Остаётся надеяться, что когда-нибудь она всплывёт. И наши внуки будут другими.

3
– Вы что, революцию тут хотите делать? Если вам не нравятся те правила игры, которые предлагаем мы, вы ведь можете и уехать.  Вас никто не заставляет здесь жить.
Это слова главного начальника местной культуры города Эн. Шикарно! Вот ведь проговорился. Испугался, что в городе поэты могут провести некое культурное мероприятие в официально значимых местах. Вот и высказал им. Революция! «Горе от ума», да и только. Фамусов, вечный Фамусов. Который не дурак, потому и министр культуры.
А вообще меня всё чаще посещает мысль, что все, кто живёт здесь и приспосабливается, принимая правила игры, – бессовестные.
А тот, кто уезжает и не принимает – проигравший. И тоже бессовестный.
Потому что совестливые и порядочные люди, которые пытаются что-то изменить, в этом мире долго не задерживаются.

4
Несколько раз она ездила в другой город на поэтический фестиваль. Ездила автобусом, в метель, уснуть на тряском сидении было невозможно.
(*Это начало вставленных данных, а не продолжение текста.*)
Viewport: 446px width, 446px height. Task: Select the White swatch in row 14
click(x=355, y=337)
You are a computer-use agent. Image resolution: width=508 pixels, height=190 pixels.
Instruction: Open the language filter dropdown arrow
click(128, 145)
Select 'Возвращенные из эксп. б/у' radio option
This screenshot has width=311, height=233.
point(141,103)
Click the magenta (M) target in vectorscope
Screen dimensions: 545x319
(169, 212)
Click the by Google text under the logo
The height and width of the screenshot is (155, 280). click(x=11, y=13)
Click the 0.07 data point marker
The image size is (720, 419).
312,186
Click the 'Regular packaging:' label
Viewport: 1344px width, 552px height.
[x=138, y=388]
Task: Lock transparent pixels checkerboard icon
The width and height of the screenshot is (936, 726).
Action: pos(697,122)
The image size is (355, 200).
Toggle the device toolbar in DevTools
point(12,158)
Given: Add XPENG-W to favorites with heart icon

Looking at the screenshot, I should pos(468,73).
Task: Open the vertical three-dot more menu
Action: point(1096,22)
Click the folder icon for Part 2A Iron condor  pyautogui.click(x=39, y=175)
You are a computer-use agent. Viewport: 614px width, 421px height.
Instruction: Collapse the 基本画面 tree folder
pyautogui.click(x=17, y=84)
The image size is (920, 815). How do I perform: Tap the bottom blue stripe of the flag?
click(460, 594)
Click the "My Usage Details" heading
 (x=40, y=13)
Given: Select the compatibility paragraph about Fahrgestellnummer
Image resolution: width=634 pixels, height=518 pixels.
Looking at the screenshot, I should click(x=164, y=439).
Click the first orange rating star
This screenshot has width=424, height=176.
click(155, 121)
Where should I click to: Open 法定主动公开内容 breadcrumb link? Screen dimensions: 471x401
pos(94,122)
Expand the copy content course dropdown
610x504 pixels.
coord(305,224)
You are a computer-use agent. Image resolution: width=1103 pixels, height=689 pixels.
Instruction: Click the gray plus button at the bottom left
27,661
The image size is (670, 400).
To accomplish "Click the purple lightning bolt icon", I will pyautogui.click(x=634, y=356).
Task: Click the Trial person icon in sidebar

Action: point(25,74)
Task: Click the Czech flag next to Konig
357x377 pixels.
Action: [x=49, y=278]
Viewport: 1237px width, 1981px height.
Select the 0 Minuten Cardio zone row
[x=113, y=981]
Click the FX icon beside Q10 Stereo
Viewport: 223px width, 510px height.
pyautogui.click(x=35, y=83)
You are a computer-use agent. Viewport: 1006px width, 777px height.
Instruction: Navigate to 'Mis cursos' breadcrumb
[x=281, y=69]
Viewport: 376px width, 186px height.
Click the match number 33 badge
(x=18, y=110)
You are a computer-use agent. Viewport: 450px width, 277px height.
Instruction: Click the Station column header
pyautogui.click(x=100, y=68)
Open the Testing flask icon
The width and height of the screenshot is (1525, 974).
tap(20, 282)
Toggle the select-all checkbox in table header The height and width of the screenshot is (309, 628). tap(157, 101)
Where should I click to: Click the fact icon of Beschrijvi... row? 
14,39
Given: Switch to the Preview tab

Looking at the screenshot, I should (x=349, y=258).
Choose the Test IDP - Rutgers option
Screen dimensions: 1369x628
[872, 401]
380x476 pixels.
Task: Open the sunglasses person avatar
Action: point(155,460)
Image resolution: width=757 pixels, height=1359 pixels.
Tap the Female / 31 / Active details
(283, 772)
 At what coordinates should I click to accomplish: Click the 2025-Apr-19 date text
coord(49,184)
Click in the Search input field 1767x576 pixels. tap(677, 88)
На следующий день сидела в жюри с 11 до 19, выслушивала дикое количество стихов, с трудом понимая, о чём речь; гуляла по чёрному, зашрихованному белым городу, и снег переходил в дождь; ела ресторанную пищу в странном псевдонародном заведении с печками, деревянными ложками, банными вениками и полосатыми рушничками; выдавала грамоты; слушала самодеятельные фальшивые концерты; пила шампанское; ехала в такси; дремала на вокзале (вокзалов оказалось два, если нашла нужный); а когда устроилась в автобусе, подумала: всё не то, не так... причём здесь поэзия?

5
Семейная пара. Живут вместе не один год. Дом, дети, общее хозяйство. Все у них хорошо, ссорятся редко, быстро мирятся. Спят всегда вместе, на одной кровати. Но странное дело: он засыпает быстрее, а она лежит и думает о том, что же ему снится. Что ему снится ночью и о чём он думает днём? Это её бесконечное желание узнать, что же у него в мыслях и в душе, не даёт вздохнуть спокойно. Но она ничем этого не выдаёт. Она всегда говорит правильно и вежливо. Никогда не спрашивает: «О чём ты думаешь?»
Да, если бы мы точно знали, о чём думает любимый человек, мы меньше бы страдали. Но жили, скорее всего, все по одиночке.

6
Читала сегодня стихи полузабытого классика двадцатого века. Поразилась, какая музыкальность в его поздних стихах. Такое ощущение, что эти стихи существовали всегда – такие они предсказуемые и необходимые. А ранние — очень образные и холодные. Никакой музыки.
Почему так? Наверное, потому, что человек прошёл через страдание. Не озлобился, а вдруг стал слышать. Не видеть движение образов, а именно СЛЫШАТЬ божественную музыку таких человеческих и нечеловеческих стихов.
Чтобы начать писать стихи, нужен слом. Наверное, поэтому стихи у женщин более лиричны, хотя порой и мелковаты, – оттого что женщины больше страдают. Душевная организация у них такая, что требует страдания из-за любви, хотя бы придуманной. У мужчин как-то по-другому. Их «надрывают» более серьёзные вещи.
Хотя бывают и исключения. Например, Эдуард Асадов. Или Анна Ахматова.
Впрочем, всё это очень,  очень субъективно. Главное, что хорошие стихи в больших количествах нельзя читать – тоже надрываешься и ломаешься.
А надо жить...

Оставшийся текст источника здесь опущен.